In the records, change "calendar picker" to "date selector" in the lines from the one containing "Viewport: 405px width, 263px height." through the one containing "[x=25, y=115]", and give back only those lines with everything else left as it is.

------------------------------------------------------------

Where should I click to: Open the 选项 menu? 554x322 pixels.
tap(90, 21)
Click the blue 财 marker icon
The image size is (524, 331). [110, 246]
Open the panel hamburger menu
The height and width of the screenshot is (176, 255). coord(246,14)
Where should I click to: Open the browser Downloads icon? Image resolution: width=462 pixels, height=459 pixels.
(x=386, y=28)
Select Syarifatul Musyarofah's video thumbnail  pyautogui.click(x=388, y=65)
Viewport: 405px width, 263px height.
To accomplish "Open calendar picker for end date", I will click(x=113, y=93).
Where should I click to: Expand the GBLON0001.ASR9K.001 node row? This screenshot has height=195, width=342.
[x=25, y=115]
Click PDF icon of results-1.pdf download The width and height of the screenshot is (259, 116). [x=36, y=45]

------------------------------------------------------------

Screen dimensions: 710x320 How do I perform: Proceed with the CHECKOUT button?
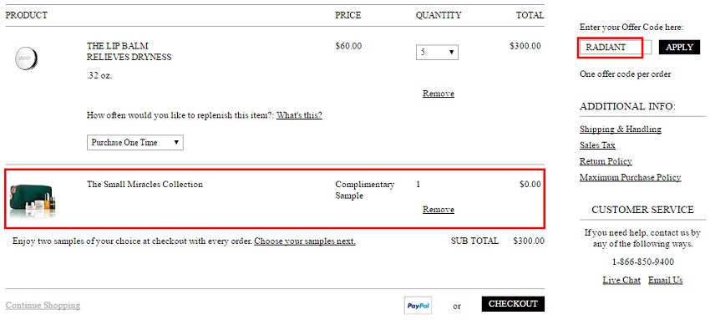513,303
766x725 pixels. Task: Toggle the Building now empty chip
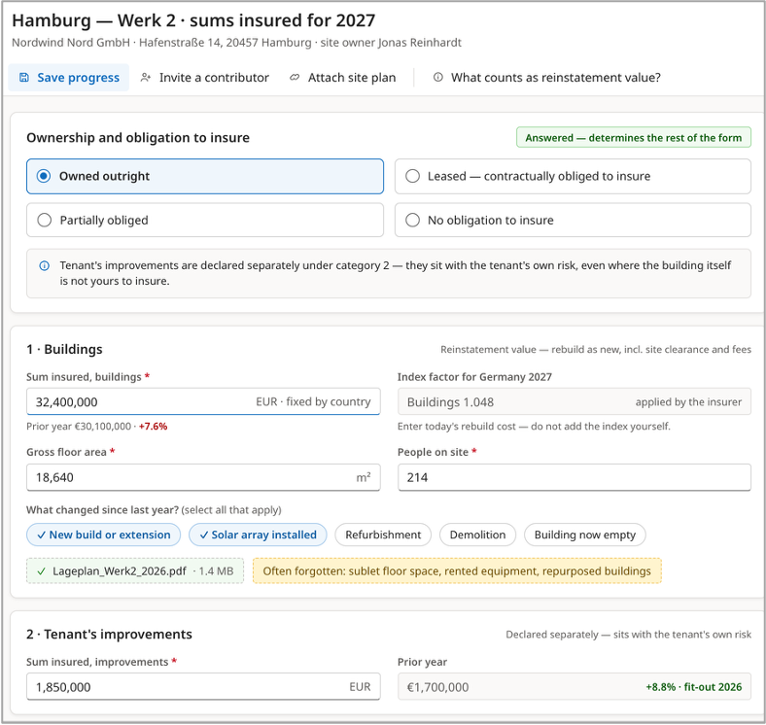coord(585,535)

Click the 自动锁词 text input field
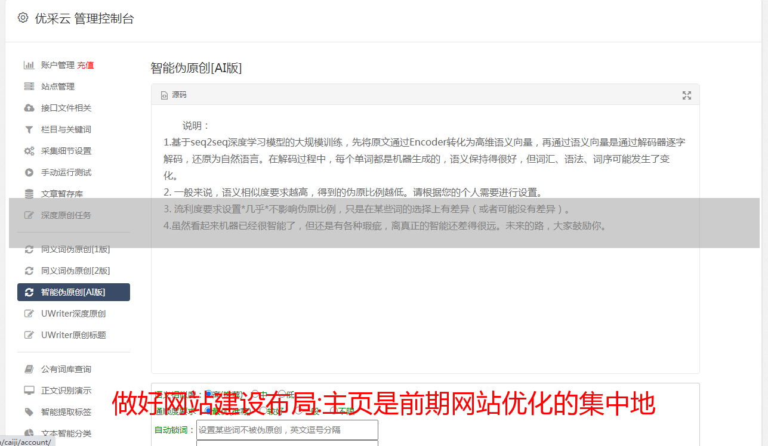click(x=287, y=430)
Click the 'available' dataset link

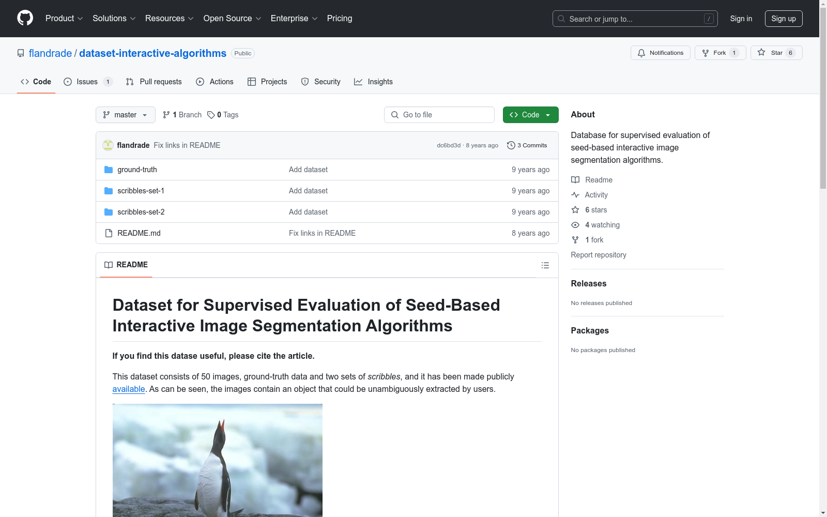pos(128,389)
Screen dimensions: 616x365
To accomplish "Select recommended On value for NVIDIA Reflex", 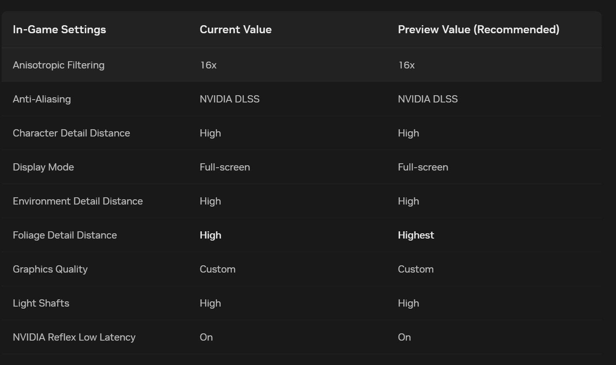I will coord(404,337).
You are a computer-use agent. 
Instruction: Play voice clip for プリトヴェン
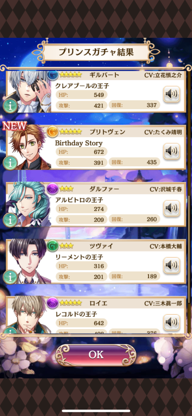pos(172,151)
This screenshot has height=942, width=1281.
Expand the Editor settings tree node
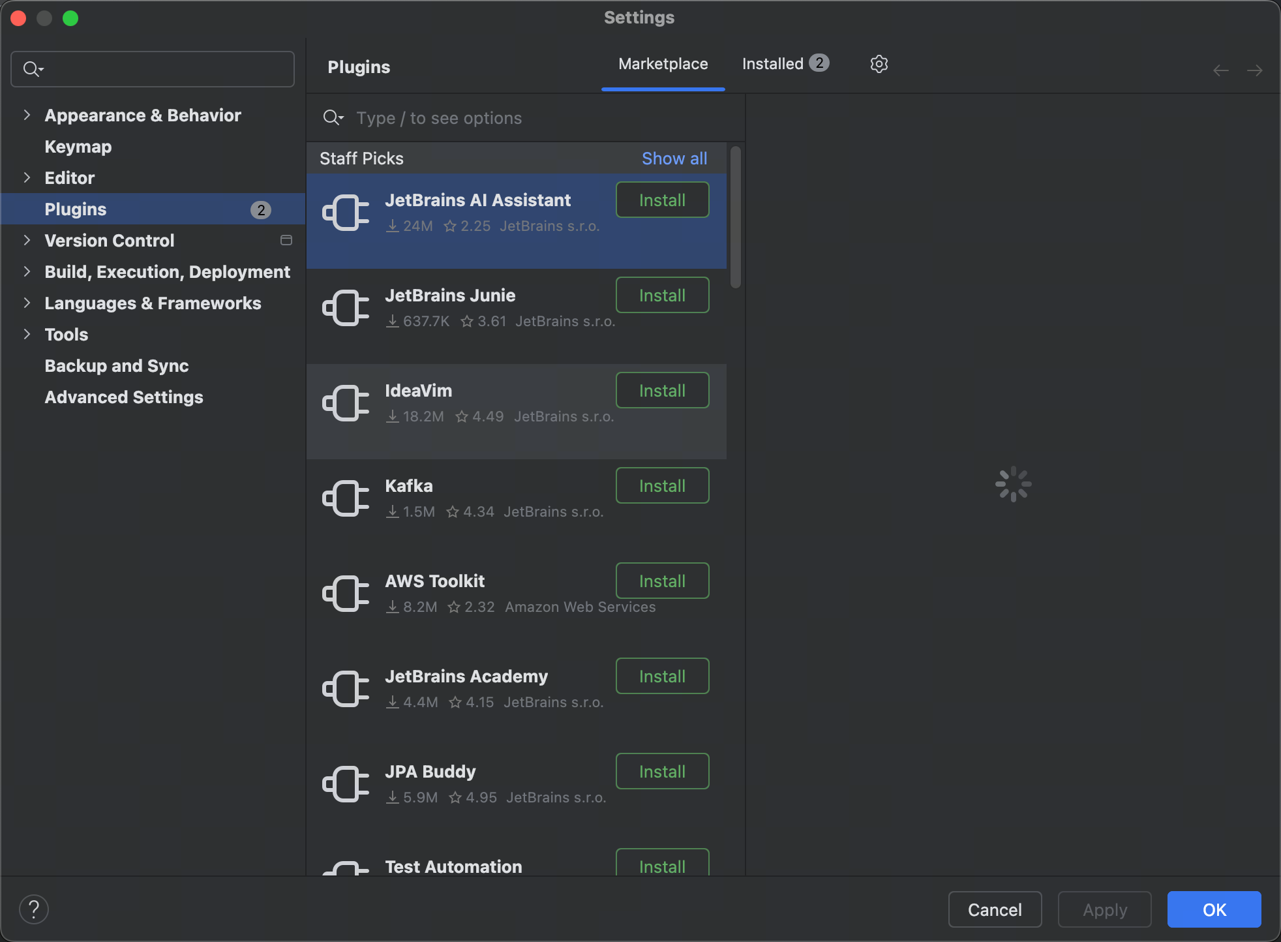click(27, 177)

------------------------------------------------------------

EXERCISE ANSWER >>
Viewport: 405px width, 263px height.
To accomplish "Open date selector for end date", I will click(x=113, y=93).
Where should I click to: Expand the GBLON0001.ASR9K.001 node row? This screenshot has height=195, width=342.
[x=25, y=115]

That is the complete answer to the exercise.